Ridgeon closed the event by offering delegates a picture of how the federation is reshaping the competitive structure of the sport.

“We are looking to take much more control, with our member federations, over the global calendar,” Ridgeon said. “Every year we will be fixing regular dates for the World Athletics Series events and hopefully area championships.

“Beneath that, the next important dates will be your own national championships and trials. Once those are protected, the other one-day meetings, such as the Diamond League meetings, can be fitted around.

“From next year onwards, because the Diamond League is such an important shop window for our sport, we are going to work hard to make it even better than it is now – fast-paced, more entertaining, with one final rather than the current two; making broadcast windows shorter and sharper, and a more logical date spread across the year.

“Promotion and relegation will make sure the series is the best in world. And we will be enhancing the digital content to reach younger audiences.

“In a new development, we will make a big impact on the world of athletics by introducing a new series in pilot form in 2020 – the World Athletics Continental Tour – a collection of the best one-day meetings outside the Diamond League to give us even more opportunity to see more athletes, and for athletes to have more top-class competition.”

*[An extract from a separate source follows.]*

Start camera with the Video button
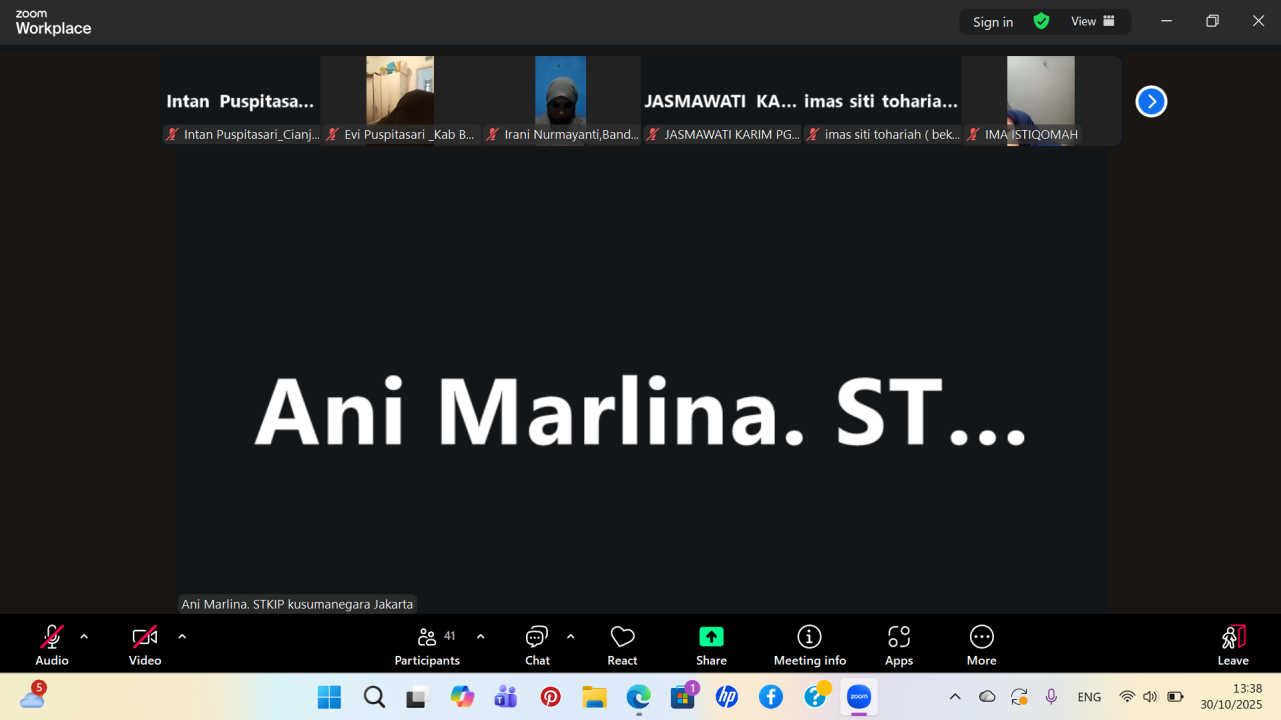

Ridgeon also pointed out that since the IAAF Congress of 2017 all eight of the World Athletics Series events had been successfully staged, and encouraged federations to come forward to host the next wave of events.

“Don’t think you have to be a really, big, big nation to stage one of these events. We want to stage these events in as many different countries as possible. Some require big budgets, some small.”

Gail Devers and Tamsyn Manou at the IAAF Convention Doha 2019 (Getty Images)Gail Devers and Tamsyn Manou at the IAAF Convention Doha 2019 (Getty Images) © Copyright


Devers and Manou offered another view of the future, speaking about life after sport for athletes and encouraging  the Member Federations to make the best use of athletes as a resource.

Devers said she made a smooth transition out of athletics after her retirement, but enjoyed passing on the skills she acquired as an athlete.

“I went back to school and got my teaching certificate,” she said. “Working with young kids was always a goal of mine that I put on the back burner. I came back after my athletics career and said, ‘I am going to rejuvenate myself’.

“You have to find a passion for something you want to do. It doesn’t have to be in athletics. But if you have been at that level, there are things that you have mentally. Sometimes you can speak to younger athletes to tell them what not to do, because you have done it the hard way.

But Manou, who now works as a TV sports presenter for Australia’s Seven Network, felt very differently about the experience and said she initially struggled to accept the end of her athletics career.

“You have to understand you are going to be upset when you leave a sport that is so much a part of your life for so long,” she said. “Some people want to stay involved, others want to get away, but then do a full circle and come back.

“But now I am able to watch the sport and really love it and not feel disappointment. It’s a great sport when you have the ability to represent your country. But when athletes come to the end of their career, you need to tell them that they are going to have a rough ride for a while.”

Manou appealed to federation delegates to be proactive about back stories involving their athletes before they came to major events such as World Championships or Olympics.

“So many athletes have such great stories, and once you get athletes’ personal stories connected with the outside world, you are going to have an even bigger fan base,” she said.

“It takes forever to find the story. If we could get delegates to find some of these stories and provide them to the IAAF or directly to broadcasters that would be amazing. And it doesn’t necessarily have to be about athletes who are going to win.”